### Dataset:
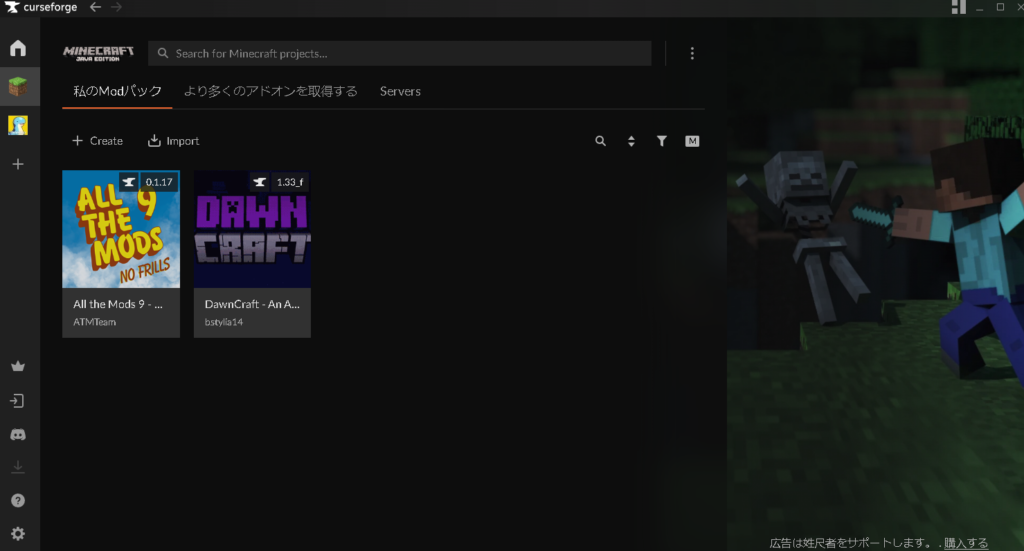Expand the sort order arrows dropdown
The image size is (1024, 551).
tap(631, 141)
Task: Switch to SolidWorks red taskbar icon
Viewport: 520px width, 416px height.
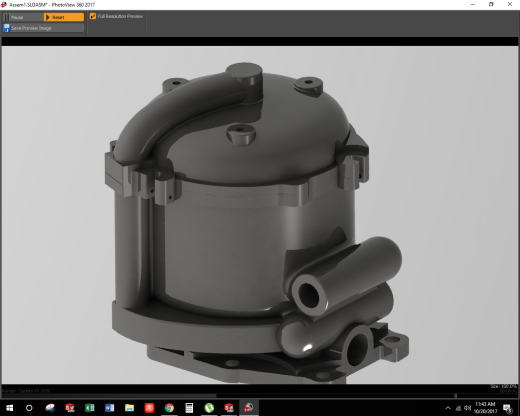Action: [x=229, y=408]
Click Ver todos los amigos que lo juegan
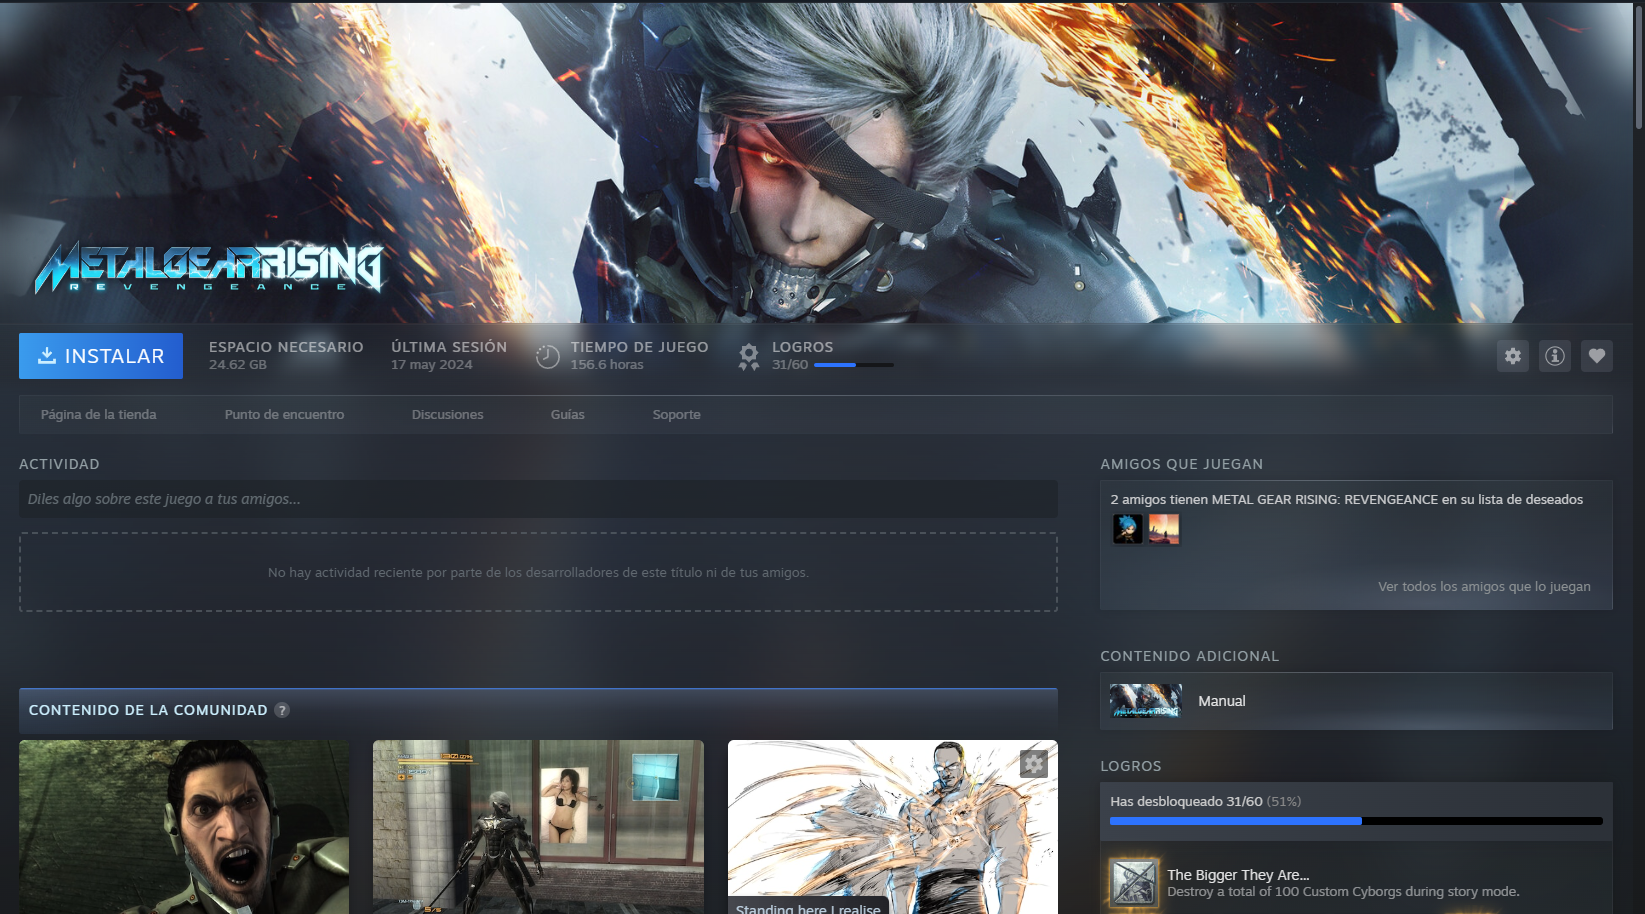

### How to complete this task:
Take the line with "Viewport: 520px width, 416px height." and every line after it through the end of the data, and write only them out exactly, leaving out the pictures.

### Task output:
Viewport: 520px width, 416px height.
Action: [x=229, y=408]
Click Ver todos los amigos que lo juegan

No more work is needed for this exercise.